What I’m not going to do in this little piece is witter on about the technical process of making a vehicle change direction of travel along a stretch of road. There’s always the temptation to wax lyrical about ceramic brakes, of counter steering and tyre compounds, then miss the point entirely.

If anyone reads my bio or Facebook timeline, they’ll see pictures of me astride a couple of motorcycles, and in each image there is a big fat boyish grin on my face. I am and always will be a biker at heart. My soul, if that is what drives me, has two wheels. What they won’t see is my four wheeled vehicle history, which is not as salubrious. Overall I’ve driven many vehicles with a wheel at each corner and a faulty nut behind the steering wheel, from Morris 1000’s and Reliant Regals and Robins, to high end SUV’s and medium goods vehicles. I’ve owned Volkswagens, Rovers, Fords and even a Saab Turbo 900 for my sins. During a spell as a delivery driver in the mid 1990’s I even got to shuttle almost Ford and Vauxhalls entire UK range of saloons. Stick shift, automatic, whatever. I’ve driven Mercedes and Ford vans throughout fourteen, and even seventeen and a half hour working days, then gone on to do evening classes three nights a week. During the Eighties and nineties I regularly topped over fifty thousand miles a year. Highways, Motorways, Autobahns and side roads. Those weren’t the days. Yet to me the actual driving didn’t feel like work.
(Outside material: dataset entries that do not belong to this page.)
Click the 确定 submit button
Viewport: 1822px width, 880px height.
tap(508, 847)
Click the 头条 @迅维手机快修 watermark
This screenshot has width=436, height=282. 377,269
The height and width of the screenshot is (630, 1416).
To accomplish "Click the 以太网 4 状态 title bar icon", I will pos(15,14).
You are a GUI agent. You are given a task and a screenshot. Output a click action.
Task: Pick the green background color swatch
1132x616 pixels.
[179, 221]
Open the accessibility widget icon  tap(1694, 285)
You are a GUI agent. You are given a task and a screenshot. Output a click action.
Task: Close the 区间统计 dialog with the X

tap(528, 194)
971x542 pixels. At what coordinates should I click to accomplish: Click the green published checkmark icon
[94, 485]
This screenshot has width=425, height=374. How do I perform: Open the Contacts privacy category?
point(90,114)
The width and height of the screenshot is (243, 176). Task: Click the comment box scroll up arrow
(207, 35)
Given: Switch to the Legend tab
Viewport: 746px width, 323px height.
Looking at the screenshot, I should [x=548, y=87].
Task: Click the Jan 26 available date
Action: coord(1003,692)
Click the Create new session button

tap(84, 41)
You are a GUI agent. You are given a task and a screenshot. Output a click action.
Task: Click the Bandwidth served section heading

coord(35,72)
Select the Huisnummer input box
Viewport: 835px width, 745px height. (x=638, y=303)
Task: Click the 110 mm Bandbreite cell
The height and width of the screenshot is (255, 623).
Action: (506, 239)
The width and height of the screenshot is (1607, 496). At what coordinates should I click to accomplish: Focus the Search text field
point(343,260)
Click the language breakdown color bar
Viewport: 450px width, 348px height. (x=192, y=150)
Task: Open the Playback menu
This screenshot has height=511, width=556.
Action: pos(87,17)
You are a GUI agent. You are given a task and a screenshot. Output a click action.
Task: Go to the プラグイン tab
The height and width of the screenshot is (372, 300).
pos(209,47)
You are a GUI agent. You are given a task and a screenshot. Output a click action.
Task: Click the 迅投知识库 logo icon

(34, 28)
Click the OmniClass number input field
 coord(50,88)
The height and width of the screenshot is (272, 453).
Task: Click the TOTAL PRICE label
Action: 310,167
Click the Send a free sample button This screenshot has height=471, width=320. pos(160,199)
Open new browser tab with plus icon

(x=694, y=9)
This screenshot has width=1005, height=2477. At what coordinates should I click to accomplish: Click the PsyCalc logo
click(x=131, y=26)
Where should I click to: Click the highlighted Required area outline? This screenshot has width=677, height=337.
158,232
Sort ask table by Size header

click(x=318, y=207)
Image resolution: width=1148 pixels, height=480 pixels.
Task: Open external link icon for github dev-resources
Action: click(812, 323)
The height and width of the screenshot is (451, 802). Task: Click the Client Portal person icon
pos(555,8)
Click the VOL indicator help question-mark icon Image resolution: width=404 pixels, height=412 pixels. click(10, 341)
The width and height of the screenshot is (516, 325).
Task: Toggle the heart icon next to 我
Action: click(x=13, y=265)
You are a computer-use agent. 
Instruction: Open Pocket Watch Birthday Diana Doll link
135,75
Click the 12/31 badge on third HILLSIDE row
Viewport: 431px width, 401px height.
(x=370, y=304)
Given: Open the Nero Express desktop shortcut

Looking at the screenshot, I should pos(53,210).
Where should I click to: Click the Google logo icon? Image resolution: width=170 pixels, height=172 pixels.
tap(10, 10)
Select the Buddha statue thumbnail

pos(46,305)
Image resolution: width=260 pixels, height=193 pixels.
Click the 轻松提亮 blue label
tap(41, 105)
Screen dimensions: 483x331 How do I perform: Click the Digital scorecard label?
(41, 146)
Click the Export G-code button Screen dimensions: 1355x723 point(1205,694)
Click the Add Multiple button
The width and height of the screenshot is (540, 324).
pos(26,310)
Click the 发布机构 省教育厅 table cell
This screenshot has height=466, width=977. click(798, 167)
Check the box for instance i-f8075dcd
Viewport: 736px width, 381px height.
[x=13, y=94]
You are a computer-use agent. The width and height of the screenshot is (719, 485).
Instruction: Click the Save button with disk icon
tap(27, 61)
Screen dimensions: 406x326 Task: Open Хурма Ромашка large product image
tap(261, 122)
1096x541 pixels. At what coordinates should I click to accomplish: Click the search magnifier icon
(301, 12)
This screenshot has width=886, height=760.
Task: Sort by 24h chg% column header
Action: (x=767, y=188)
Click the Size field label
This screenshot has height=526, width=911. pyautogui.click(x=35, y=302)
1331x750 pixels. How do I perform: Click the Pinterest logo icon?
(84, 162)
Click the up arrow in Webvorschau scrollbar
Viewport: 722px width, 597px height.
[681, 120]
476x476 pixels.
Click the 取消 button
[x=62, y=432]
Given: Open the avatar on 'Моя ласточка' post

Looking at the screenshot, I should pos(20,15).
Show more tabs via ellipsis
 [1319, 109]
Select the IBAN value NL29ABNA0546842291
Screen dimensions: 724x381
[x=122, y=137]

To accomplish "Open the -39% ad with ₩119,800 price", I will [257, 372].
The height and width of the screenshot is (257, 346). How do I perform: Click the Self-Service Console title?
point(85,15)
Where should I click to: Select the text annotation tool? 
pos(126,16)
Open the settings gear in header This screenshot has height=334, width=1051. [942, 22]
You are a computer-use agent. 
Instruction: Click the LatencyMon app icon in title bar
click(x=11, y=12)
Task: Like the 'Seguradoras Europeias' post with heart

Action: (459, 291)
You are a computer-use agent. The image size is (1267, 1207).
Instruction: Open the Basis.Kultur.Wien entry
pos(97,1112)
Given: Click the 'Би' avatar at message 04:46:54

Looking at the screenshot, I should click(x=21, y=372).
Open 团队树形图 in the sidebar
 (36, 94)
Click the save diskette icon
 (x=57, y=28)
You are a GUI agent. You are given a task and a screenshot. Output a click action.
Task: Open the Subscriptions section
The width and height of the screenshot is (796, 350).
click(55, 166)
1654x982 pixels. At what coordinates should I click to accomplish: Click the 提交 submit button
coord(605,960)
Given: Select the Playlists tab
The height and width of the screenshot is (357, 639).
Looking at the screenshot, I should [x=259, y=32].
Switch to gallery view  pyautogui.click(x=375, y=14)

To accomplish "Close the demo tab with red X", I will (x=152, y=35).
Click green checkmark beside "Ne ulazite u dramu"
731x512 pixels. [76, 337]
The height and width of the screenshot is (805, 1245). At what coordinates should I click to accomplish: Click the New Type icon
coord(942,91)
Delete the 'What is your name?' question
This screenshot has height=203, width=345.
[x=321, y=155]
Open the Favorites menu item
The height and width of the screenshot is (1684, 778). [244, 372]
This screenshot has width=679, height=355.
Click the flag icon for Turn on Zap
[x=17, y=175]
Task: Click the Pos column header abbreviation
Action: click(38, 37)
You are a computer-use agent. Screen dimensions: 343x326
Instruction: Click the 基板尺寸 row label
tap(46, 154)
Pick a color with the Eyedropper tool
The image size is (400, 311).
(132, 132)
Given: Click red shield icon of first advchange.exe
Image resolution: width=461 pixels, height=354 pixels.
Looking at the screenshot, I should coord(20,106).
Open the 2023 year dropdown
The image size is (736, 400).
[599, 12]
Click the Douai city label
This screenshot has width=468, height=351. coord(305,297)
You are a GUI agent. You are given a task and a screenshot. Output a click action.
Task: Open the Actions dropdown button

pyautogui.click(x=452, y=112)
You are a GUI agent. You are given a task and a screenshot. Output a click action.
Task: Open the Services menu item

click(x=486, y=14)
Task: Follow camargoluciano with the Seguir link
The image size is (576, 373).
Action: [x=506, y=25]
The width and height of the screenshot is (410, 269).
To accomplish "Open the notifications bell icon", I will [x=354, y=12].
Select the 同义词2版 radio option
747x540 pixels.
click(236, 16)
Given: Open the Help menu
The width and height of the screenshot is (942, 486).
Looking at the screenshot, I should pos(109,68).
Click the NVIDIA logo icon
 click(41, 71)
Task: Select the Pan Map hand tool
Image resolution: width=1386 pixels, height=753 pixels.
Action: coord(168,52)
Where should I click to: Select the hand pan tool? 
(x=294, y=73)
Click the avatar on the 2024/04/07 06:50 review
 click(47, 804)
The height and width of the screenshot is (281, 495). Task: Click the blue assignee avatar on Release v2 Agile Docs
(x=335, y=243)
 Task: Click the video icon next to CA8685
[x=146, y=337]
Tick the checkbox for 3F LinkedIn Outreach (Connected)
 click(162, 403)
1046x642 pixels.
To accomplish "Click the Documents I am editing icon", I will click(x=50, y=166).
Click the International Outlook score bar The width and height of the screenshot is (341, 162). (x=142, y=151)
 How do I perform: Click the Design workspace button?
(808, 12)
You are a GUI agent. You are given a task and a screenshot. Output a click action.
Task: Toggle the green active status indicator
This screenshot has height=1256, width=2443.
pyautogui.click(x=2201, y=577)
Each vehicle I’ve driven had their own little foibles, and some I really enjoyed, others detested, but all were tried and pitched into corners for the simple joy of it. Motorcycle, truck or car it didn’t matter. The dynamic sensations were everything. The deceleration, visual seeking of precise line and curve, a little sidewards G at the apex, then a mild sensation of drift and roll as I almost pushed my vehicle into the bend before powering smoothly out. All have shown me the pale edge of driving Nirvana. From an exhilarating sunny sidestand scraper up Fish Hill on the Evesham to Stratford road on my old Triumph 900, to a heart stopping close encounter with a late night Moose on the Ontario Trans Canada driving a Ford Windstar van. Corners have provided drama, adventure, and an adrenalin rush to lighten the dull samey greyness of getting from A to B.

So, what’s the secret of the corner? Well actually there isn’t one. It isn’t rocket science, dragon magic or anything remotely difficult. It’s like any simple task, not easy for the initiate or novice, but one that can be readily mastered. Although not as simple as turning the steering wheel, or leaning into it, cornering is an art anyone can become competent in. All it requires is a little thought and practice.